Stored records
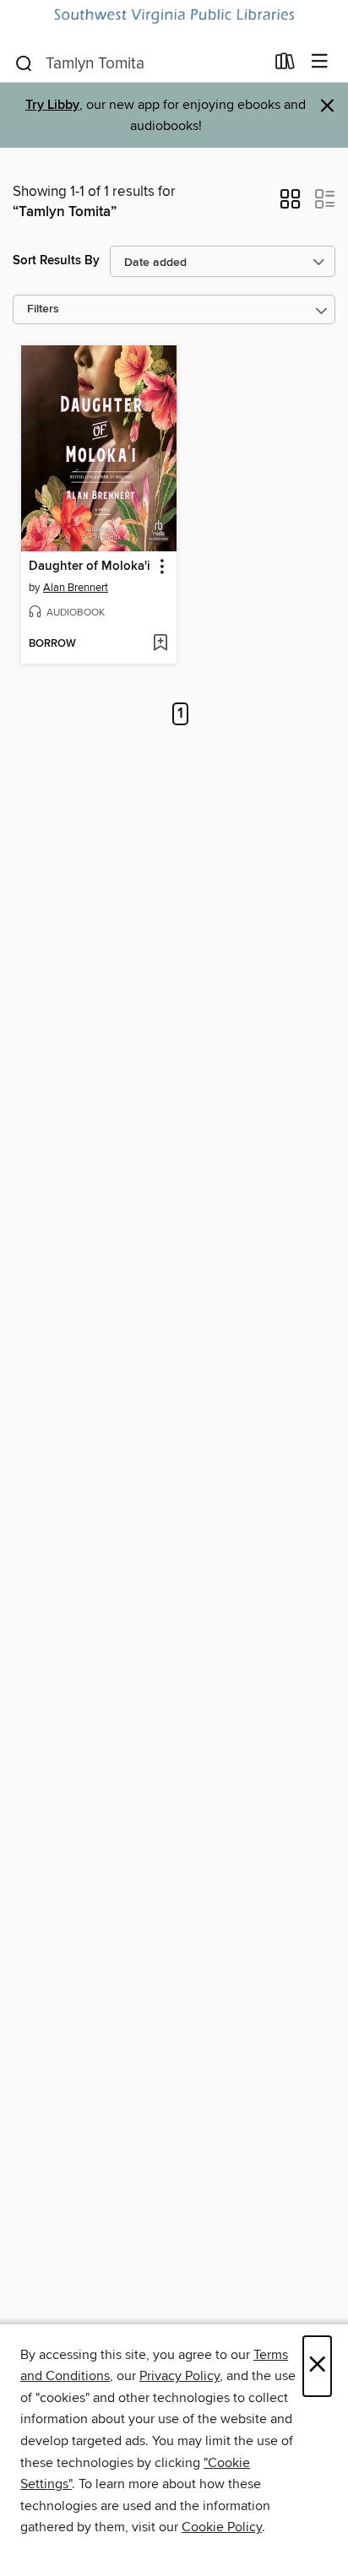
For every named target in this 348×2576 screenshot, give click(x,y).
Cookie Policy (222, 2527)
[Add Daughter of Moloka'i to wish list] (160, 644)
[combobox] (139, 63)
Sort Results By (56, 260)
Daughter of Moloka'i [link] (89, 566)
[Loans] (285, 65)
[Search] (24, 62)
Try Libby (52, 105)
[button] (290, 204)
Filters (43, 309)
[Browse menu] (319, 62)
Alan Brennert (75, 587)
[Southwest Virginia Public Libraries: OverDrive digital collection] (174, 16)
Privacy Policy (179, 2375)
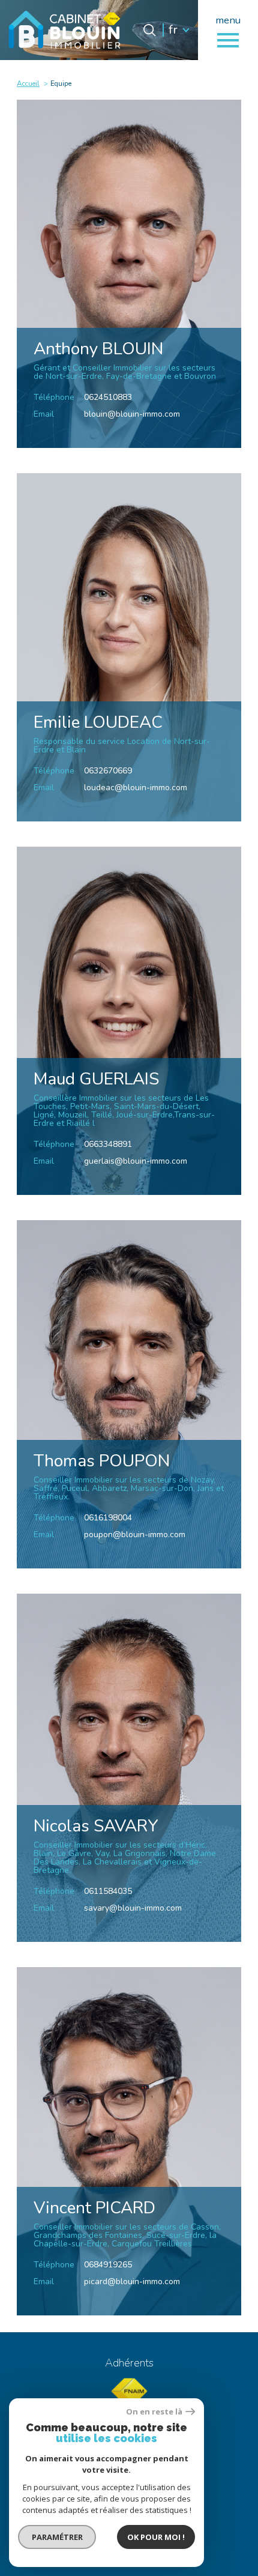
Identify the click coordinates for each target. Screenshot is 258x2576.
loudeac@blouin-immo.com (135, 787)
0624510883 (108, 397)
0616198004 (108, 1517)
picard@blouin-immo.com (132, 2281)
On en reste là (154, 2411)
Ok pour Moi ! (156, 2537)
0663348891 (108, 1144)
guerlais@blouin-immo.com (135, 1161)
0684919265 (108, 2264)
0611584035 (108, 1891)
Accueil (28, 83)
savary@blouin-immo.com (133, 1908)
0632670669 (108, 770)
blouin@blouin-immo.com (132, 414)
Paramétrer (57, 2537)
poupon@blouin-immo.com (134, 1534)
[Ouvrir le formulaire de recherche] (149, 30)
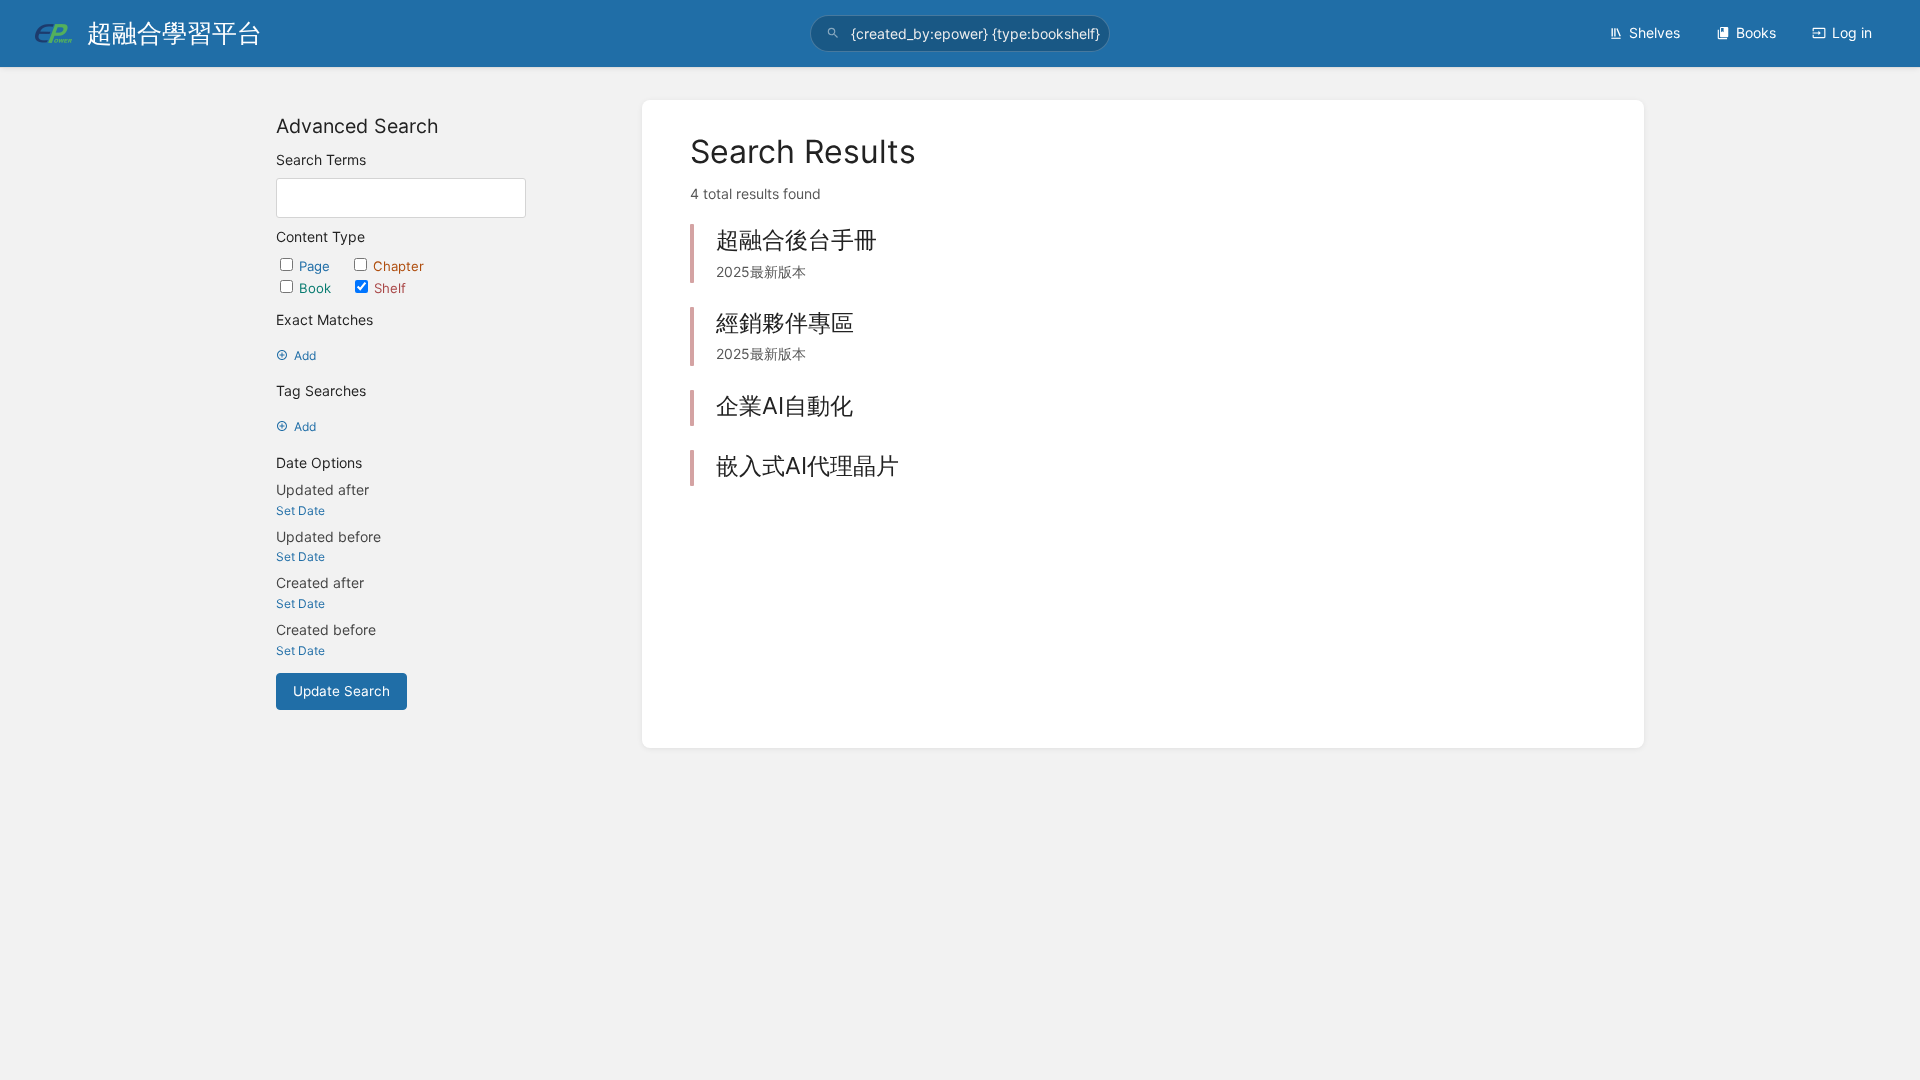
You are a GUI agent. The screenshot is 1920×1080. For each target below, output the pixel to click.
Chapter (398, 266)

### Aim of the exercise
Without carrying over any picture, retype the records above word for word.

### Task output
For every named target in this 348×2576 screenshot, give click(x,y).
Cookie Policy (222, 2527)
[Add Daughter of Moloka'i to wish list] (160, 644)
[combobox] (139, 63)
Sort Results By (56, 260)
Daughter of Moloka'i [link] (89, 566)
[Loans] (285, 65)
[Search] (24, 62)
Try Libby (52, 105)
[button] (290, 204)
Filters (43, 309)
[Browse menu] (319, 62)
Alan Brennert (75, 587)
[Southwest Virginia Public Libraries: OverDrive digital collection] (174, 16)
Privacy Policy (179, 2375)
Identify the click coordinates for each target. Screenshot is 258x2576.
loudeac@blouin-immo.com (135, 787)
0624510883 (108, 397)
0616198004 (108, 1517)
picard@blouin-immo.com (132, 2281)
On en reste là (154, 2411)
Ok pour Moi ! (156, 2537)
0663348891 (108, 1144)
guerlais@blouin-immo.com (135, 1161)
0684919265 (108, 2264)
0611584035 (108, 1891)
Accueil (28, 83)
savary@blouin-immo.com (133, 1908)
0632670669 (108, 770)
blouin@blouin-immo.com (132, 414)
Paramétrer (57, 2537)
poupon@blouin-immo.com (134, 1534)
[Ouvrir le formulaire de recherche] (149, 30)
You are a GUI agent. The screenshot is 1920×1080. For each target below, output the pixel to click.
Chapter (398, 266)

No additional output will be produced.